WRITTEN INSTRUCTION A>
Transcribe the stretch from "Rum is a type" through "of the rum." in the text on white and dark rum.

DOCUMENT SEGMENT>
Difference between White Rum and Dark Rum

Key difference: White rums tend to have a fairly clean and sweet taste. Dark rums are quite popular and have a bold, fuller taste. Dark rums also have a greater amount of underlying molasses and sometimes caramel flavor, as well as a tinge of spices.

Rum is a type of liquor that is made from fermented sugarcane and molasses, which is the syrupy by-product of sugarcane. The process of making rum includes taking the sweet juices from the sugarcane and turning them into molasses. The molasses is then fermented into rum. The rum is then aged in casks and the type of cask used determines the final color of the rum.

According to the United States Government Federal Standards of Identity, the official definition of rum states: “(f) Class 6; rum. ‘Rum’ is an alcoholic distillate from the fermented juice of sugar cane, sugar cane syrup, sugar cane molasses, or other sugar cane by-products, produced at less than 190 proof in such manner that the distillate possesses the taste, aroma and characteristics generally attributed to rum, and bottled at not less than 80 proof; and also includes mixtures solely of such distillates.”

WRITTEN INSTRUCTION B>
Please change "pixels" to "px" in the records for the stretch from the line containing "chart title インボディ測定結果" through the end of the records, leaving everything else as is. Return only that stretch, without the pictures.

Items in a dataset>
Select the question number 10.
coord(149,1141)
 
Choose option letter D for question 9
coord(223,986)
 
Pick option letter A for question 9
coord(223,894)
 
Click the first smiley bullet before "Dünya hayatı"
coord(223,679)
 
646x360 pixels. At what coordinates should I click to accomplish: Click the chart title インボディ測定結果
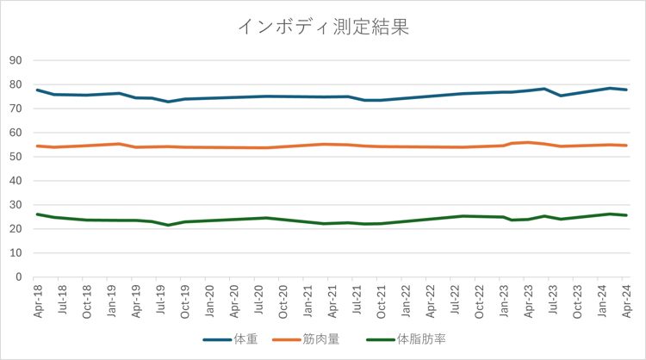(323, 27)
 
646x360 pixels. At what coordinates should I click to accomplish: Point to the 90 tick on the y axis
(16, 60)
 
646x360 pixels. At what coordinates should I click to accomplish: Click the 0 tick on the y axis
(18, 277)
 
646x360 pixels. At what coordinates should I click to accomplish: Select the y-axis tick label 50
(16, 157)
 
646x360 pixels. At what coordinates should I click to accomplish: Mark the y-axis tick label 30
(16, 205)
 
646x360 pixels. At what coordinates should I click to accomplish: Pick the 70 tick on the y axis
(16, 109)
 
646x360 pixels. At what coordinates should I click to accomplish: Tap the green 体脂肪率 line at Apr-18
(38, 214)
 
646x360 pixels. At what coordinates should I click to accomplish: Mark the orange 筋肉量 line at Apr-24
(626, 146)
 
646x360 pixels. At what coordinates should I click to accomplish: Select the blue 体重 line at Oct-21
(382, 100)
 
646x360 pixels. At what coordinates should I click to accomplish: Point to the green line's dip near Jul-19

WRITTEN ANSWER A>
Rum is a type of liquor that is made from fermented sugarcane and molasses, which is the syrupy by-product of sugarcane. The process of making rum includes taking the sweet juices from the sugarcane and turning them into molasses. The molasses is then fermented into rum. The rum is then aged in casks and the type of cask used determines the final color of the rum.

WRITTEN ANSWER B>
646x360 px. At what coordinates should I click to accomplish: Click the chart title インボディ測定結果
(323, 27)
 
646x360 px. At what coordinates should I click to accomplish: Point to the 90 tick on the y axis
(16, 60)
 
646x360 px. At what coordinates should I click to accomplish: Click the 0 tick on the y axis
(18, 277)
 
646x360 px. At what coordinates should I click to accomplish: Select the y-axis tick label 50
(16, 157)
 
646x360 px. At what coordinates should I click to accomplish: Mark the y-axis tick label 30
(16, 205)
 
646x360 px. At what coordinates should I click to accomplish: Pick the 70 tick on the y axis
(16, 109)
 
646x360 px. At what coordinates should I click to accomplish: Tap the green 体脂肪率 line at Apr-18
(38, 214)
 
646x360 px. At what coordinates should I click to accomplish: Mark the orange 筋肉量 line at Apr-24
(626, 146)
 
646x360 px. At what coordinates should I click to accomplish: Select the blue 体重 line at Oct-21
(382, 100)
 
646x360 px. At what coordinates should I click to accomplish: Point to the green line's dip near Jul-19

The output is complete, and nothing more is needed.